Archives

Exclusion - Depuis dix ans, la pauvreté est restée stable, mais la grande pauvreté a augmenté

L'Observatoire national de la pauvreté et de l'exclusion sociale (Onpes) a remis, le 25 février, son rapport 2009-2010 à Martin Hirsch et Benoît Apparu, le secrétaire d'Etat au Logement. Intitulé "Bilan de dix ans d'observation de la pauvreté et de l'exclusion sociale à l'heure de la crise", celui-ci marque aussi le dixième anniversaire de la création de l'Observatoire.
La première partie du rapport tente de mesurer l'impact de la crise économique sur la pauvreté. La conclusion en est plutôt mesurée. L'Onpes constate en effet que, contrairement à d'autres pays, "en France, le gouvernement a au contraire décidé en 2008 et en 2009 de s'appuyer sur les systèmes de protection sociale et de laisser jouer les stabilisateurs automatiques, tout en les renforçant de mesures de relance". Conséquence : l'impact de la crise est resté atténué en 2008 et 2009. Atténué, mais pas absent. D'une part, les indicateurs de la pauvreté ne rendent pas encore compte de la crise actuelle. D'autre part, tous les acteurs de terrain - et notamment les associations caritatives - s'accordent pour faire état d'une "augmentation sensible des difficultés financières des ménages". Enfin, les études d'opinion montrent que la crise a contribué à diffuser la peur de la pauvreté au sein de la société française. Ce constat amène l'Onpes à s'interroger à nouveau sur l'opportunité de travailler à la construction d'indicateurs d'alerte plus réactifs, qui éviteraient de laisser s'installer le sentiment d'un écart entre la mesure de la crise et sa perception par la population. L'Observatoire s'était toutefois déjà lancé, il y a quelques années, dans une démarche de ce type, qui n'avait pas abouti.

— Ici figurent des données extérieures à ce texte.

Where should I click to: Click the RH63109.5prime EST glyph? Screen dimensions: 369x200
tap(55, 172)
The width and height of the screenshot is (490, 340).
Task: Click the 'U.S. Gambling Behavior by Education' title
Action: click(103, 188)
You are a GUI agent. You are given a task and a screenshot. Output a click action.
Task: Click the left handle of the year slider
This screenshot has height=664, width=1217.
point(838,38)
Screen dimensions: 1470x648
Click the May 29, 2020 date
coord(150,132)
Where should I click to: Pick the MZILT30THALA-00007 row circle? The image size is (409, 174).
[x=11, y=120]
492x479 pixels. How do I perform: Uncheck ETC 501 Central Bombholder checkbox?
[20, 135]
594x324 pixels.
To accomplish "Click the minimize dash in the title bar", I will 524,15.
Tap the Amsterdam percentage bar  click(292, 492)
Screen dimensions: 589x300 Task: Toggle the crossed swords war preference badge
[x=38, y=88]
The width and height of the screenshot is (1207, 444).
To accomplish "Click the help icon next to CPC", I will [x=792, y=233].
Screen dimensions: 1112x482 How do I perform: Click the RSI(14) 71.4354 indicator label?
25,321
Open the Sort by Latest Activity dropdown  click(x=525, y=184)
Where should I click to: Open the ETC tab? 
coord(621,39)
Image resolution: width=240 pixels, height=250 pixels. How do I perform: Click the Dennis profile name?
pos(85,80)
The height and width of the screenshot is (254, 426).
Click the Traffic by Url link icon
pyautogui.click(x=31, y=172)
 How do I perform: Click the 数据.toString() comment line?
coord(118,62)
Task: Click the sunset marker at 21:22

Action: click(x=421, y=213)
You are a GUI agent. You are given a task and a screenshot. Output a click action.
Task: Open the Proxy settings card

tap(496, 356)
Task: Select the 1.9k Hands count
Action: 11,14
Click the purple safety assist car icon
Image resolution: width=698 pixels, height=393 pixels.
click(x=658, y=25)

La seconde partie du rapport est consacrée à un retour sur dix années d'observation sociale en France. Le principal enseignement est qu'après une période de baisse continue, la pauvreté monétaire et les inégalités de revenus se sont stabilisées. Entre 1998 et 2007, le taux de personnes sous le seuil de pauvreté (moins de 60% du revenu médian, soit 908 euros par mois) est resté quasi stable, passant de 13,6% à 13,4% de la population (environ huit millions de personnes en 2007). En revanche, au sein de la population défavorisée, la situation des plus pauvres s'est dégradée au cours de cette période. La part des personnes vivant avec moins de 40% du revenu médian est en effet passée de 2,1% de la population en 2002 à 3,1% en 2007. L'Onpes y voit la conséquence de la dégradation du marché du travail, qui freine les perspectives de retour à l'emploi pour les publics les plus fragiles. L'Observatoire confirme également la montée en charge du phénomène des travailleurs pauvres, dont le nombre est passé de 1,7 million en 2005 à 1,9 millions en 2007 (6,7% du total des salariés). Il revient aussi sur l'importance de la grande exclusion et des "publics invisibles" (comme les personnes SDF).
Le gouvernement reste toutefois attaché à son objectif de réduction de la pauvreté. A l'occasion d'un déplacement à Chanteloup-les-Vignes (Yvelines), le 24 février, sur le thème du revenu de solidarité active (voir notre article ci-contre du 25 février 2010), François Fillon s'est dit à nouveau convaincu qu'une fois achevée la montée en charge du RSA, "on estime à 700.000 le nombre des personnes qui sortiront de la pauvreté grâce au complément de revenus fourni par le revenu de solidarité active".